** PAGE EXCERPT **
(Bloomberg) -- The U.S. Senate advanced legislation creating a fast-track path to raise the federal debt ceiling, moving another step closer to closing off the risk of a government default.
The 64-36 vote enables the full Senate to take up legislation giving the Democratic majority one-time authority to raise the country’s borrowing authority without threat of a GOP filibuster. It marks an about-face for Senate Republicans, who had vowed not to cooperate with Democrats on increasing the debt limit.
“It was the right thing to do because the last in the world this country needs is a default,” Alaska Republican Lisa Murkowski, who voted to advance the bill. “And so we’ve set up a process to avoid default. It’s not ideal, but it allows us to avoid the catastrophe that would come if we default.”
The legislation is expected to pass later Thursday or early Friday. It will be followed by action on a separate measure to raise the debt limit by a level that hasn’t been announced but is likely to cover borrowing through 2022. Timing for a vote on that bill, which can be passed by a simple majority, hasn’t been set.

Stored records
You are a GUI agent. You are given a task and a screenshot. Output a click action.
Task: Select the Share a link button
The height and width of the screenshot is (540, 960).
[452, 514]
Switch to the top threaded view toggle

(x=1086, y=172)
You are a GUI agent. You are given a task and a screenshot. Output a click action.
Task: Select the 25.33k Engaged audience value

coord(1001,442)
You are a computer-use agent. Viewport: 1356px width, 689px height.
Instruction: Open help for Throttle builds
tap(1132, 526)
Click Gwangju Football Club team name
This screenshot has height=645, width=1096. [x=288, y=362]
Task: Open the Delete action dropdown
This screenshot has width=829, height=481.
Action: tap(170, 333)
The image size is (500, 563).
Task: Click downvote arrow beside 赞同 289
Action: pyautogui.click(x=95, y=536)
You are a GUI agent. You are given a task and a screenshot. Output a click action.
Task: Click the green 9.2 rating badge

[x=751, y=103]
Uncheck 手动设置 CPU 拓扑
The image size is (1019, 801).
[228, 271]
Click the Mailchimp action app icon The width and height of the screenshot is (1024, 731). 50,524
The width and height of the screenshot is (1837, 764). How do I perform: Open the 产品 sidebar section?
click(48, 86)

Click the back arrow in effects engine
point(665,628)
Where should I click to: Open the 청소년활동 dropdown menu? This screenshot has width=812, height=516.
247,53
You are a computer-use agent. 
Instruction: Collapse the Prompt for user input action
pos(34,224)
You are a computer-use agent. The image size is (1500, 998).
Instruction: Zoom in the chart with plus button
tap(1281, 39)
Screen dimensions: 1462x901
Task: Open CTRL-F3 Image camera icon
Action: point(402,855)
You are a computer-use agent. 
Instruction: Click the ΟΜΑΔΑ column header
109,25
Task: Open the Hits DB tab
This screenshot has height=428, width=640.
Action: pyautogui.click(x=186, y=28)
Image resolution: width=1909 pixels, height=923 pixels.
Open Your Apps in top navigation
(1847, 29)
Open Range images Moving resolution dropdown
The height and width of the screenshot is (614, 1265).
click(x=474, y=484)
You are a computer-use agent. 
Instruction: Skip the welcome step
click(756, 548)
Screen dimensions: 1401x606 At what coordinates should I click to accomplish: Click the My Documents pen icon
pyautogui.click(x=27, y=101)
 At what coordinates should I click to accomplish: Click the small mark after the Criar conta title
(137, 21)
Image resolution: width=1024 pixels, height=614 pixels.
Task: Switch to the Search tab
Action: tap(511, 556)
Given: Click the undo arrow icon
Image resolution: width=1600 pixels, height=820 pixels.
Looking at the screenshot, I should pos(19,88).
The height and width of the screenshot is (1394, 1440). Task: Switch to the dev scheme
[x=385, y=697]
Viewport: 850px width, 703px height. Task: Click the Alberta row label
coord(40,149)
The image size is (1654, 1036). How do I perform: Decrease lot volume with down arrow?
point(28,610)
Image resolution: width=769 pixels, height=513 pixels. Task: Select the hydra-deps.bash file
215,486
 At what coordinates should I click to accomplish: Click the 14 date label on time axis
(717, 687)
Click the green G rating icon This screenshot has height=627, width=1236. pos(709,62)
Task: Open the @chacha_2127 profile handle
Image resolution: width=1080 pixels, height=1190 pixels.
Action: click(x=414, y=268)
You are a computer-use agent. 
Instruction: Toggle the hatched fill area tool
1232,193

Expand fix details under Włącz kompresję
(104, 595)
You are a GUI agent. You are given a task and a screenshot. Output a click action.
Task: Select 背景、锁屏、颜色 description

** WORK ORDER 1 **
In the debt ceiling article, what reason does Lisa Murkowski give for voting to advance the bill? Answer in one to three sentences.
** WORK ORDER 2 **
List every number written in digits in the debt ceiling article.
** WORK ORDER 3 **
Please duplicate the part of the debt ceiling article between "(Bloomberg) -- The" and "a government default.", inclusive.
These entries have no connection to the article above.

** RESPONSE 1 **
She said a default is the last thing the country needs, and the process set up by the bill lets lawmakers avoid it. She called the process not ideal but said it prevents the catastrophe that a default would bring.

** RESPONSE 2 **
64
36
2022

** RESPONSE 3 **
(Bloomberg) -- The U.S. Senate advanced legislation creating a fast-track path to raise the federal debt ceiling, moving another step closer to closing off the risk of a government default.